For those who are really worried when they go to bed how about a bolt inside the bedroom door.
My mother had this done when we were children and my father went away to sea.
We would move from our room into hers for the duration and then back again when he came home.

I used to do this when my DD's were small, we called it camping nights one slept with me the other had a mattress. We locked the bedroom door and I left the landing light on. We had a long dark back garden so had a security light fitted.
I feel better since we moved and I can see the back wall,I also tell a very reliable friend when DH is not here and know he would come around.
Make sure you have a telephone in the bedroom if not a landline a fully charged mobile. If you still worry have a bolt fitted like MerylStreep suggests I still lock the door here and if possible let a friend who you know really well and can phone if you are in a panic. Always put the alarm on.
Lastly don't watch anything worrying on the T,V, before you go to bed and make sure you have a book you are enjoying.I often take a warm drink and biscuit with me which I would never think of if DH was here.

Sara1954 Thu 19-Jan-23 06:32:10

Yammy
The locked door is a good idea, I also have an escape route, I think I could easily climb out of the sash window onto a lower roof, where I would yell for help.
My children always slept with me when my husband was away, they thought it was a treat for them, but it was really for my benefit.

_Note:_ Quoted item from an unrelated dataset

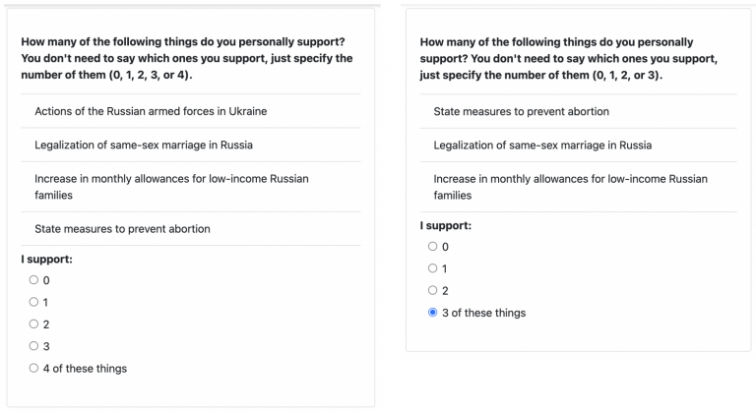Select radio option 0 in left panel
Image resolution: width=756 pixels, height=412 pixels.
33,280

M0nica Thu 19-Jan-23 08:05:48

It will, of course depend where you live, but for most of us the probability of suffering a break in, while we are in the house is quite low, especially as nowadays most houses are double glazed and come with secure window locks and locks on exterior doors. Most burglars exploit weaknesses in security.

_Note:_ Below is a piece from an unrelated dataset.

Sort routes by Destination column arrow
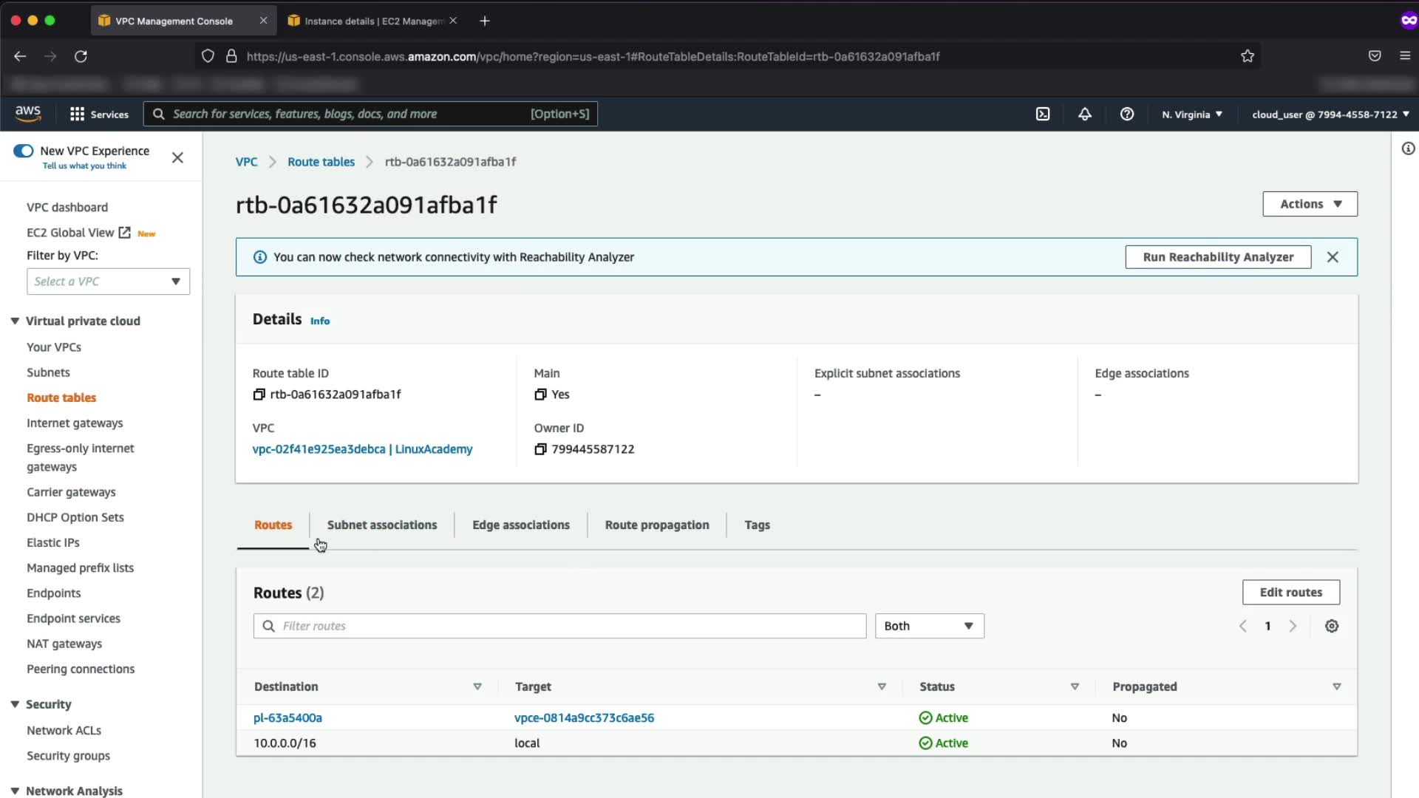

There is a item on the news today of a petty burglar going up to the front door on 15 houses, trying the door handle and when he finds it is locked, he just walks away.

crazyH. I think the idea of leaving your bag by the door is pointless, unless you also intend to leave the front
door unlocked at night - and as for leaving £300 in it. Most burglars are looking for money for drugs, and £25 will be more than suffcient, better still, lock the front door.

nadateturbe Thu 19-Jan-23 09:06:28

I think the idea of leaving your bag by the door is pointless, unless you also intend to leave the front door unlocked

I think it makes you feel better just in case someone gets in.

karmalady Thu 19-Jan-23 09:19:29

what if

Two words that can be seriously debilitating

Good doors and windows PIR lights and house position, these are what can ensure your safety at home. If you have that then there is no point in that psychological `what if` imagined fear.